We’re all pretty much familiar with Pavlov’s dog and the “conditioned response.” Basically, Pavlov would ring a bell (or some other type of signal) when he fed his dogs. Initially the dogs would salivate because they were being fed, but eventually, Pavlov could simply ring the bell and the dogs would begin to salivate. I believe some of our drinking habits and even “cravings” are like this. The habit also gets tied into the “reward” system. So for instance, if we’re used to drinking a glass of wine when we cook dinner or swing by the pub when we leave work, then we eventually begin to associate drinking with those events.

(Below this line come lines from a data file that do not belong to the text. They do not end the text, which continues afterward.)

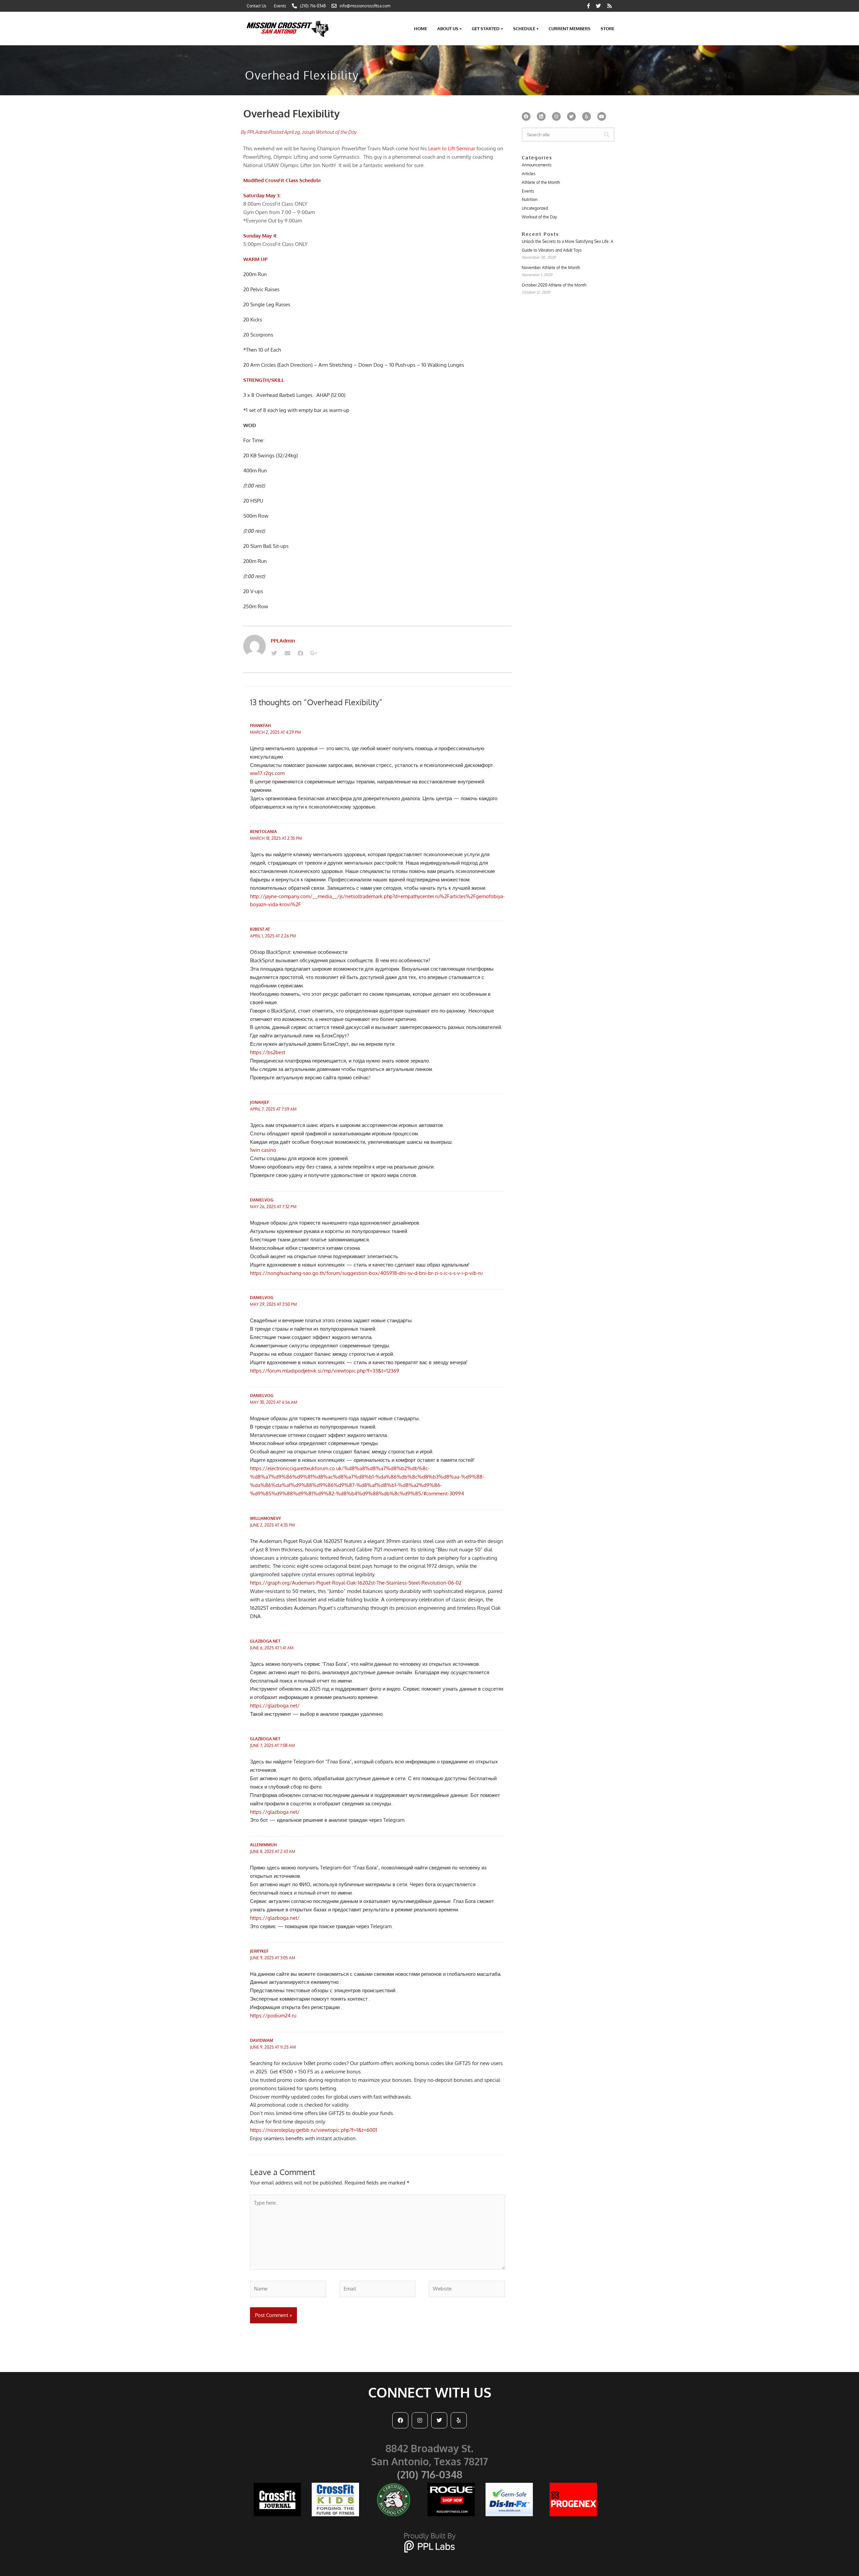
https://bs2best (267, 1052)
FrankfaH (260, 725)
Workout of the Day (336, 132)
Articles (529, 173)
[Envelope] (287, 653)
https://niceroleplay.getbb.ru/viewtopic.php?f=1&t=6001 (313, 2130)
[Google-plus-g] (313, 653)
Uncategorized (535, 208)
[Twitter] (274, 653)
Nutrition (530, 199)
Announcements (537, 164)
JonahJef (259, 1102)
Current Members (570, 28)
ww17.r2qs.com (267, 773)
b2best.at (260, 929)
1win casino (263, 1150)
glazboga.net (265, 1641)
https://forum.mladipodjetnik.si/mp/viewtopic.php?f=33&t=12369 (324, 1371)
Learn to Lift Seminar (451, 148)
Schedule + (526, 28)
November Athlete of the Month (551, 267)
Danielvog (261, 1199)
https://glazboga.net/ (275, 1705)
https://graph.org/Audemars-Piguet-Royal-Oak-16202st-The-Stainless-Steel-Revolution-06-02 (355, 1583)
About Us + (449, 28)
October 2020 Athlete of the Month (554, 285)
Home (420, 28)
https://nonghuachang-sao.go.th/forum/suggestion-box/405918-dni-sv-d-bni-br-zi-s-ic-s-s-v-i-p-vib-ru (366, 1273)
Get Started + (487, 28)
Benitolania (263, 831)
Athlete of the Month (541, 182)
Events (528, 191)
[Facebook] (300, 653)
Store (607, 28)
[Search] (607, 134)
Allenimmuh (263, 1844)
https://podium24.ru (273, 2015)
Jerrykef (259, 1951)
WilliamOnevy (265, 1518)
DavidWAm (261, 2040)
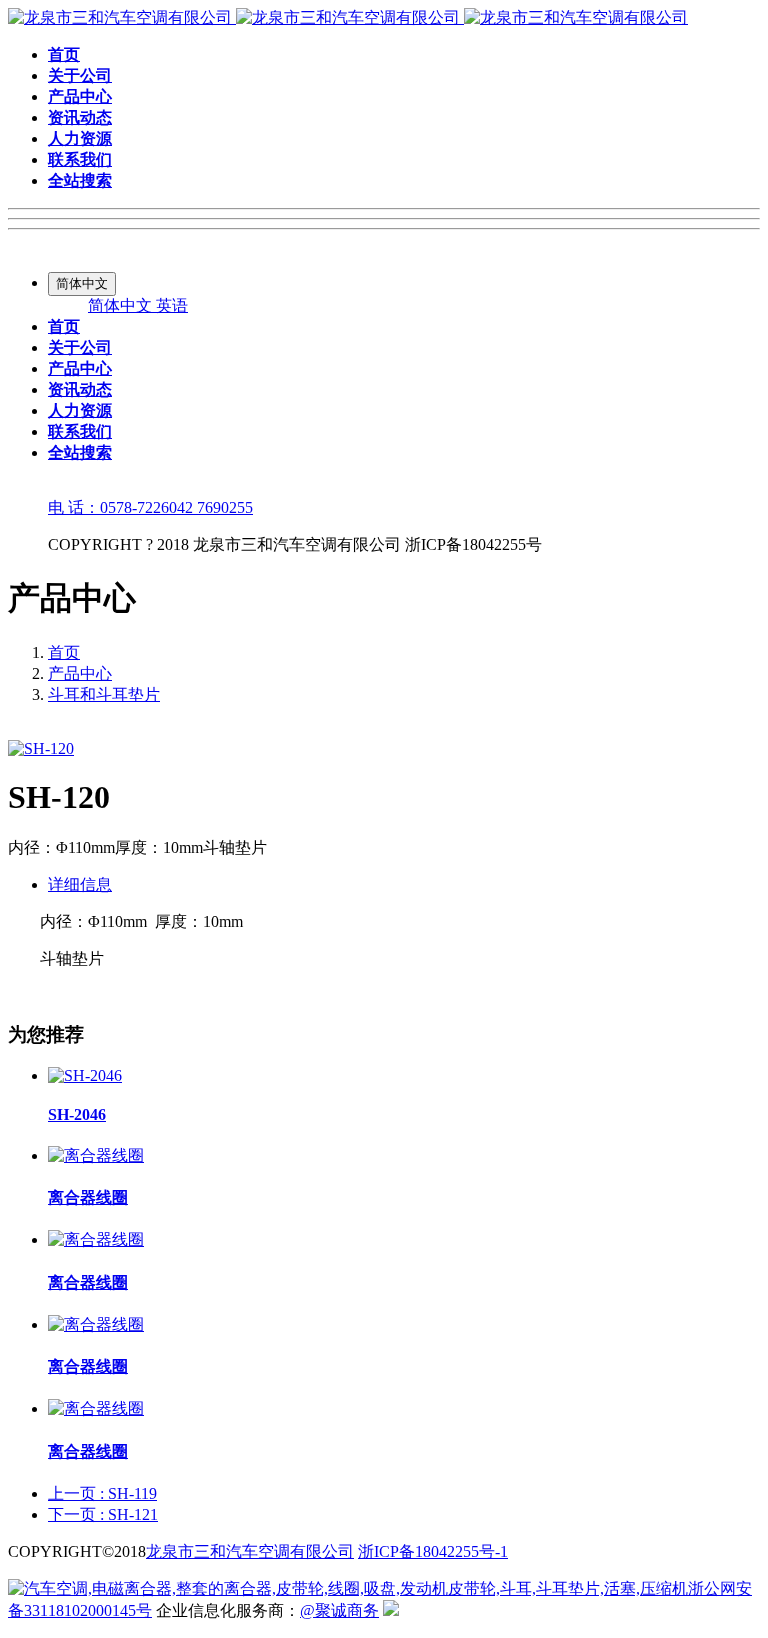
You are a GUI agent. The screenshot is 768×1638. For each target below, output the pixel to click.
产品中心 (80, 673)
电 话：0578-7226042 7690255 (150, 507)
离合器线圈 (88, 1197)
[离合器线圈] (96, 1155)
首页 (64, 652)
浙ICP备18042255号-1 (433, 1551)
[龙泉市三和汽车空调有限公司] (348, 17)
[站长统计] (391, 1610)
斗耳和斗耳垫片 (104, 694)
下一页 (103, 1514)
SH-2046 (77, 1114)
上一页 (102, 1493)
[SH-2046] (85, 1075)
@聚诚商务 (339, 1610)
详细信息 (80, 884)
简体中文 (122, 305)
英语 (172, 305)
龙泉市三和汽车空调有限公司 (250, 1551)
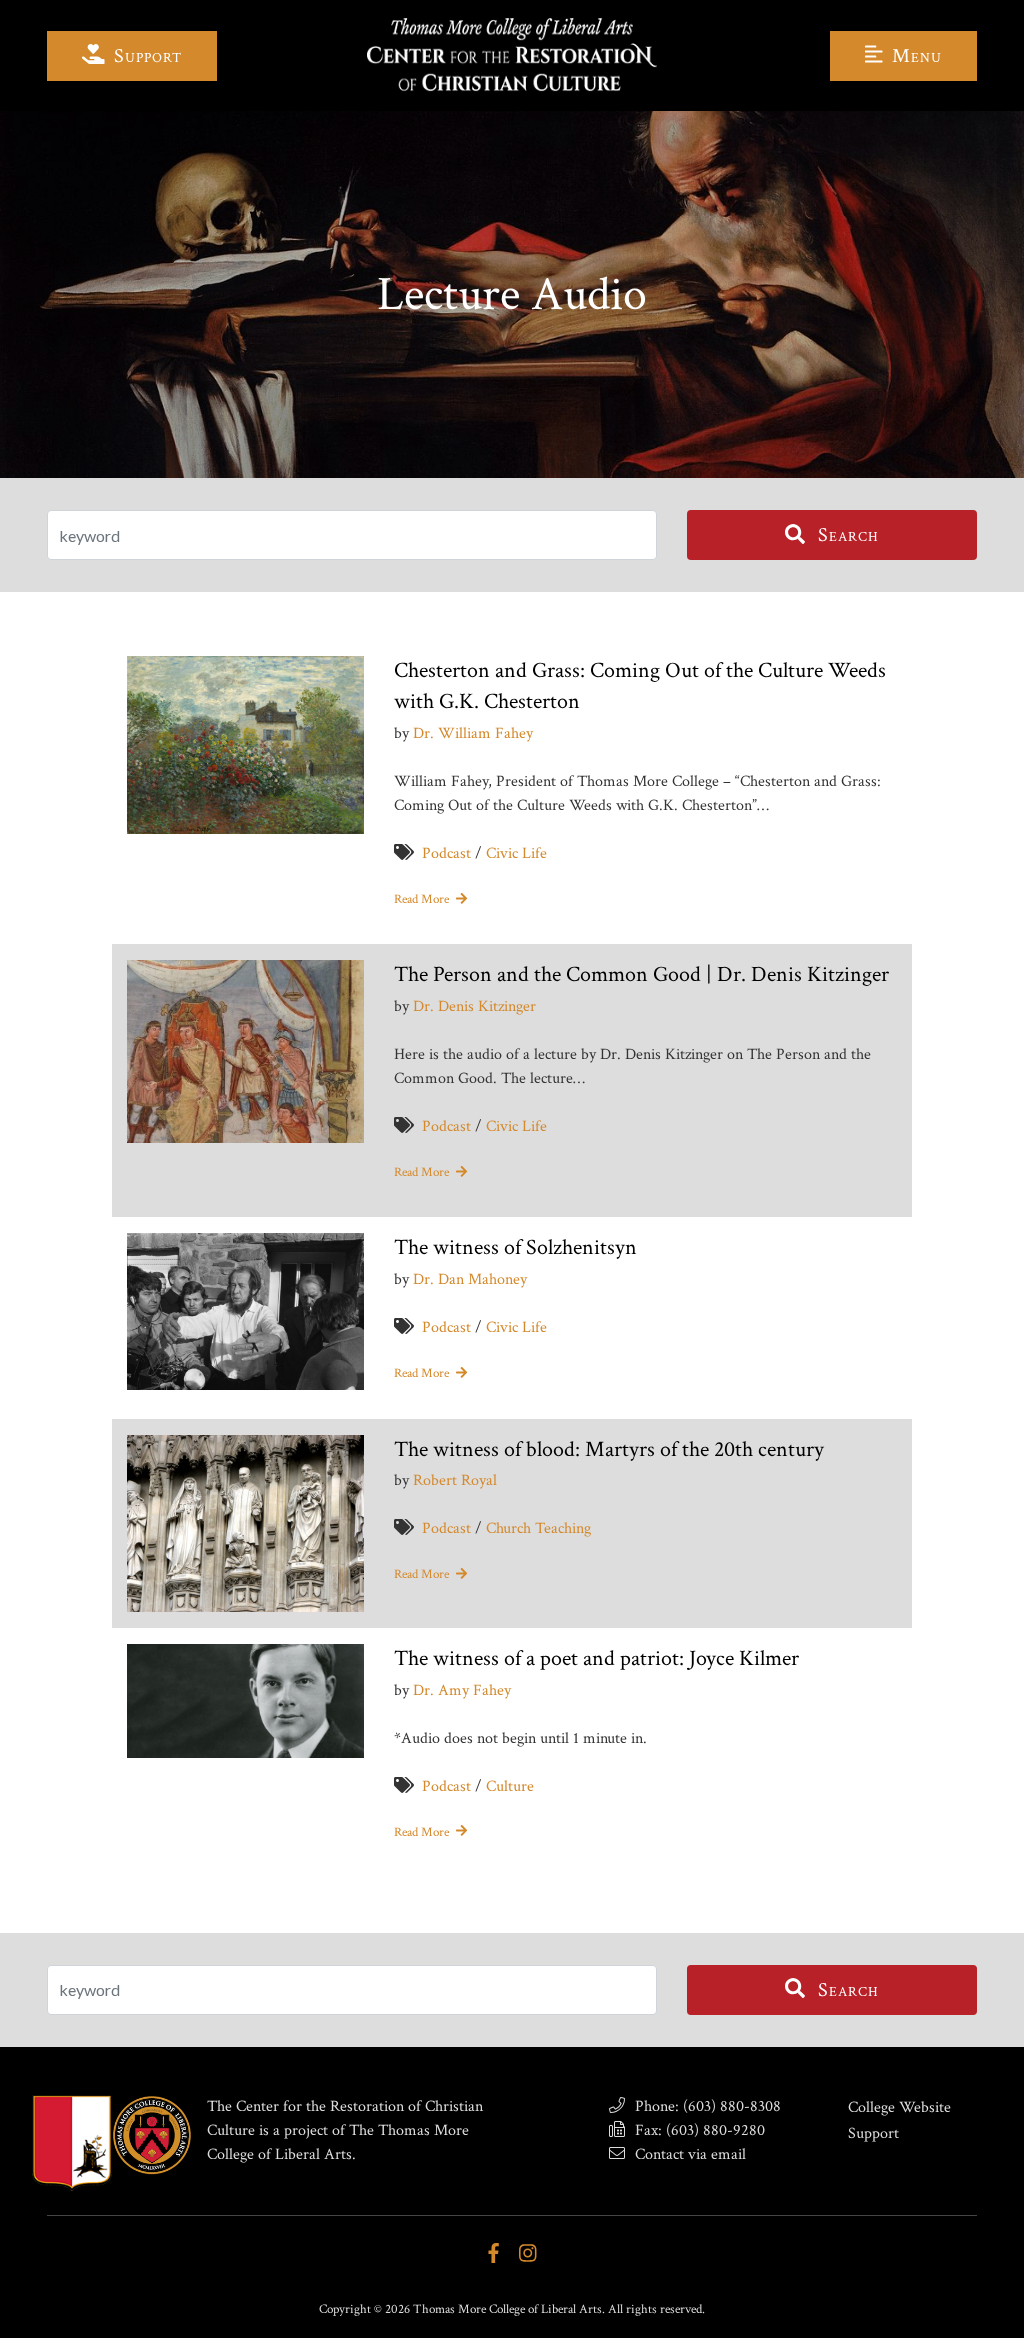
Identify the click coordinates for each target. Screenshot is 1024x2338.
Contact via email (688, 2154)
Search (846, 535)
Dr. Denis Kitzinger (474, 1006)
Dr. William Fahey (473, 733)
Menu (914, 56)
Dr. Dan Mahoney (470, 1279)
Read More (423, 899)
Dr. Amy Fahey (462, 1690)
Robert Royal (455, 1480)
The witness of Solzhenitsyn (515, 1247)
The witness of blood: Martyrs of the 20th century (609, 1449)
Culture (510, 1786)
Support (145, 56)
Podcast (446, 853)
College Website (899, 2107)
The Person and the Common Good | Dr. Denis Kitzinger (641, 974)
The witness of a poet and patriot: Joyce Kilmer (596, 1658)
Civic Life (516, 853)
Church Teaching (538, 1528)
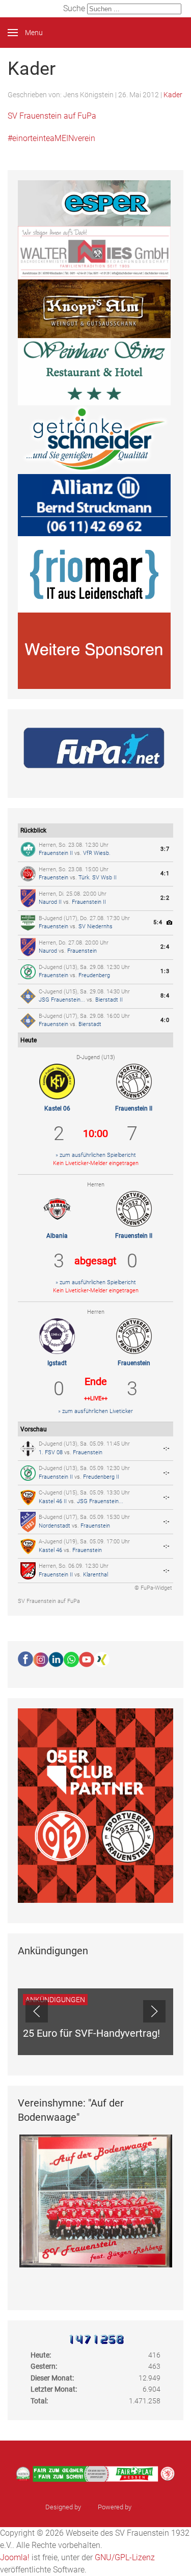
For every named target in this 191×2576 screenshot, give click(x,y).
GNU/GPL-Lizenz (125, 2557)
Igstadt (57, 1363)
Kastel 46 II (53, 1501)
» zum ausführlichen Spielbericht (96, 1155)
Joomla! (15, 2557)
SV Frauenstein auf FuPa (49, 1601)
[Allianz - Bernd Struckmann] (94, 504)
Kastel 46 (50, 1550)
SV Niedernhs (95, 926)
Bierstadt (89, 1024)
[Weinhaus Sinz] (94, 371)
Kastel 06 (57, 1108)
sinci (89, 2507)
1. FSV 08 (51, 1452)
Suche (74, 8)
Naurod (48, 951)
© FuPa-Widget (153, 1588)
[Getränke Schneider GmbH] (94, 439)
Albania (57, 1235)
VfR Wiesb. (97, 853)
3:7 (165, 849)
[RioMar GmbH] (94, 573)
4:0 (165, 1020)
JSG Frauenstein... (62, 999)
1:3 (165, 971)
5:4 (157, 922)
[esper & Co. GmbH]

This craving / habit association has also been described in the work of Dr. George Koob and Dr. Michel Le Moal in “Addiction and the Brain Antireward System,” published in the Annual Review of Psychology, 2008, 59:29-53. Essentially there are 2 types of cravings – Type 1 where a craving is induced by pairing an external stimulus (such as cooking or leaving work) with taking a drug (or alcohol). Type 2 occurs when a negative emotion is linked to the “type 1 craving” or the stimulus / response of the event triggering the association with consuming alcohol. So basically, in plain terms, we begin to link the stress from a hard day at work or the tension of trying to put together the evening meal (while the kids are screaming and the phone is ringing) with the “reward” of alcohol and the “buzz.”
So what do you do?
In the beginning, find a different, but equally pleasant or rewarding activity to take the place of drinking during those usual “craving” times. Many mental health professionals will urge you not to substitute drinking with another type of food or drink because it’s simply masking whatever the real issue is that may be causing the stress. Well, I’m not a psychiatrist – so I recommend replacing the alcoholic drink with something non-alcoholic, but tasty. Whenever I feel the urge to drink during one of those “habit” times, I usually take a MODER8® because it cuts the stress and helps me feel more relaxed. Then I’ll pour a cup of flavored, decaffeinated coffee or drink a diet drink. I’ve heard of other creative “mocktails” that incorporate sparkling waters with juices, etc. It’s up to you as to how inventive you’d like to get. Click here for a few other ideas: http://cocktails.about.com/od/mocktailmocktail/Mocktail_Recipes.htm
If you usually have to drive or go somewhere (like the pub) to drink, then it should be easy to just change that habit altogether. Go to the gym or the park after work. Go home and take your dog for a walk – or begin a cool hobby that you’re looking forward to getting back to after work.
These are just a few ideas to get you started. The main idea, though, is to do things that you enjoy – don’t turn this into yet another painful task or problem to solve or it will backfire. Instead, look at this as an opportunity to LIVE life, completely alert and aware of the pleasures that it can hold!